Bumi took an impairment charge of $815 million on the Berau assets. PT Bumi Resources, in which Bumi Plc holds a 29 percent stake, posted a net loss of $666.2 million for 2012 as lower coal prices hurt sales at Indonesia’s biggest coal producer. Bumi took a non-cash charge of $1.4 billion on the value of its equity stake in Bumi Resources, it said today.Bumi holds an 85 percent stake in Berau Coal, Indonesia’s fifth-biggest coal producer, and said last month it hadn’t uncovered any “black hole” during a probe of the unit.
Roads, Construction
Bumi shares, which plunged 69 percent last year gained 7.8 percent to 259.3 pence on April 19 giving the company a market value of 625 million pounds ($952 million).

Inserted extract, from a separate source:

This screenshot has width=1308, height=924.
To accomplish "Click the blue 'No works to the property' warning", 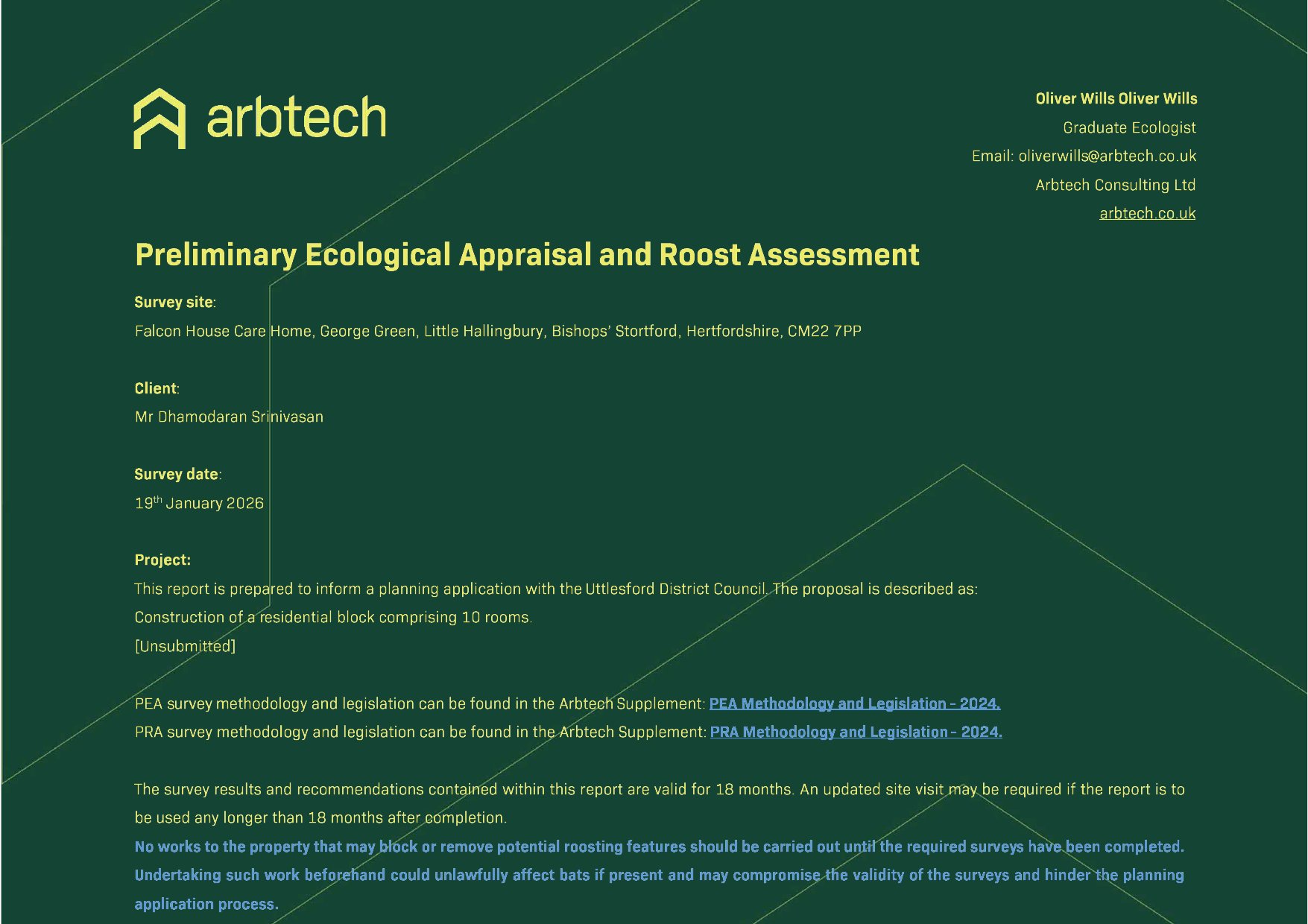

Bumi said April 12 it had been unable to verify some spending at Berau Coal. Four days later Chief Financial Officer Scott Merrillees said he would resign in June. Berau’s management team is overseeing a full audit review and is verifying contracts signed by the Indonesian company, Bumi said on April 22.
The unaccounted for spending at Berau included $79 million attributed to roads and construction, $42 million to land related payments and $5 million of goodwill, London-based Bumi said today. A further $24 million of consulting costs were reclassified to other exceptional costs, it said.
“Indonesian legal advisers have been instructed by the company to provide a full report to the Litigation Committee on all options available to PT Berau to seek recourse and take appropriate action against wrongdoers,” Bumi said today. “The company is also engaged in discussions to attempt to recover what the board considers to have been inappropriate expenditure.”
Banking Dynasty
Chief Executive Officer Nick von Schirnding said in an April 22 interview that as many as 60 people including auditors from PriceWaterhouseCoopers and Ernst & Young were working on the Berau probe, which he expected would take as long as 10 days to complete.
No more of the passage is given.